Over the next month I took a few more buses but focused on hitching. Sometimes it was out of necessity, like in Patagonia where buses only ran once a week. But mostly it was a choice. I could take a bus, zone out, listen to music, and wonder what was passing me by. Or I could stick my thumb out, speak Spanish, meet people, and hear the stories roll through the landscape.

These guys stopped at every broken down truck and helped them get back on the road
These guys stopped at every broken down truck and helped them get back on the road
At one stop, Edger pulled out two skateboards he just bought in Iquique. We had a massive session in the middle of the desert, ollying over little rocks and carving down the road.

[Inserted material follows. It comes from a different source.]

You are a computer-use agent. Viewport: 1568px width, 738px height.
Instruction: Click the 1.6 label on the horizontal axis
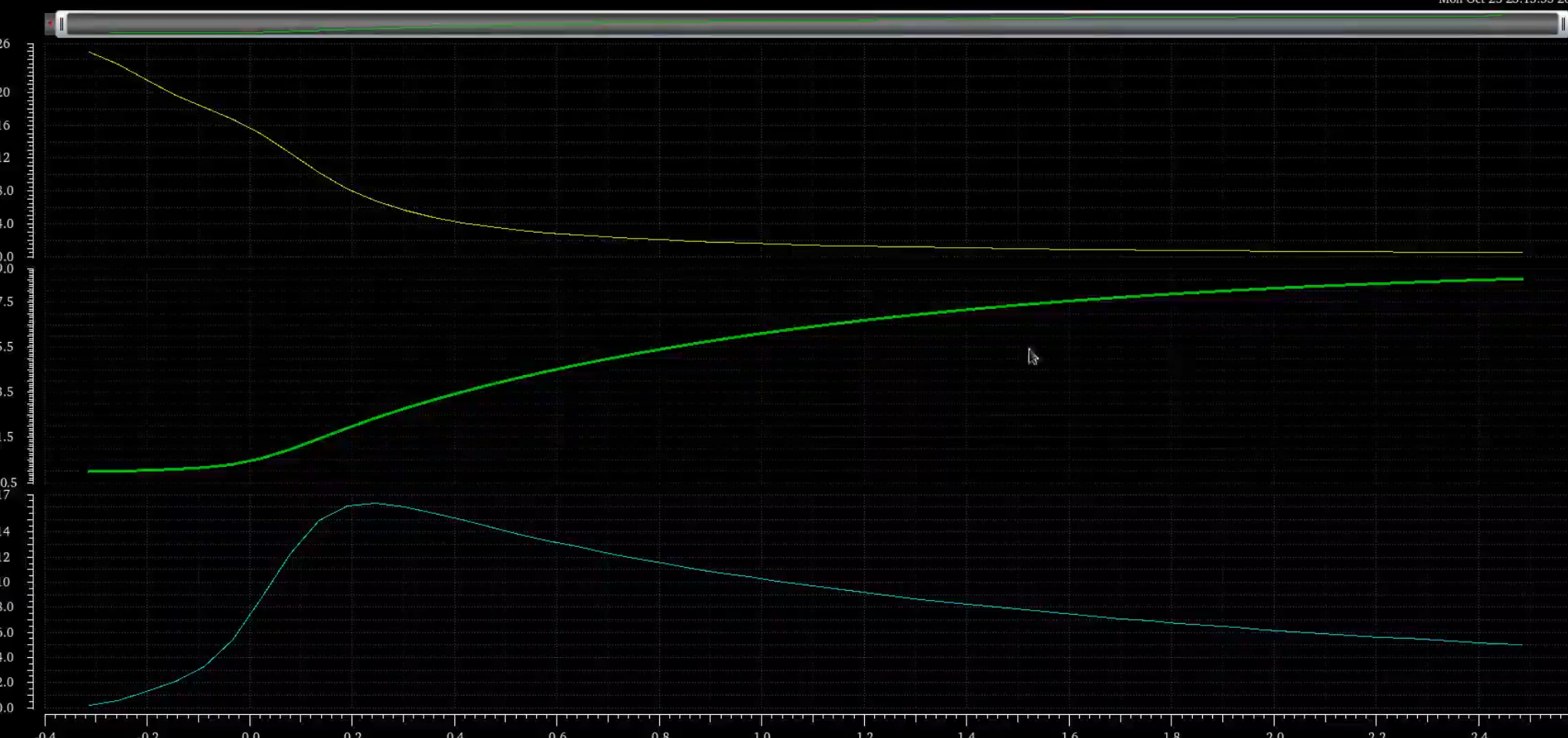tap(1069, 735)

At one stop, Edger pulled out two skateboards he just bought in Iquique. We had a massive session in the middle of the desert, ollying over little rocks and carving down the road.
I helped this hilarious guy deliver fruit for a morning. He had me eat plums in front of potential clients and talk about how sweet they were.
I helped this hilarious guy deliver fruit for a morning. He had me eat plums in front of potential clients and talk about how sweet they were.

So, ma, pa, I hope I haven’t given you any more anxiety about your kids traveling. I know I’ve probably already already given you enough as it is already. I was never naive about risks, and always scoped out potential rides before getting in. But the way I think, riding a bus, riding a bike, walking, or staying in your house, also has danger. Being in a car with a stranger isn’t as scary as holding back and regretting all the adventures that could have happened. Ultimately, when faced with a dangerous world what else can you do but use your gut, trust God, and throw yourself into it?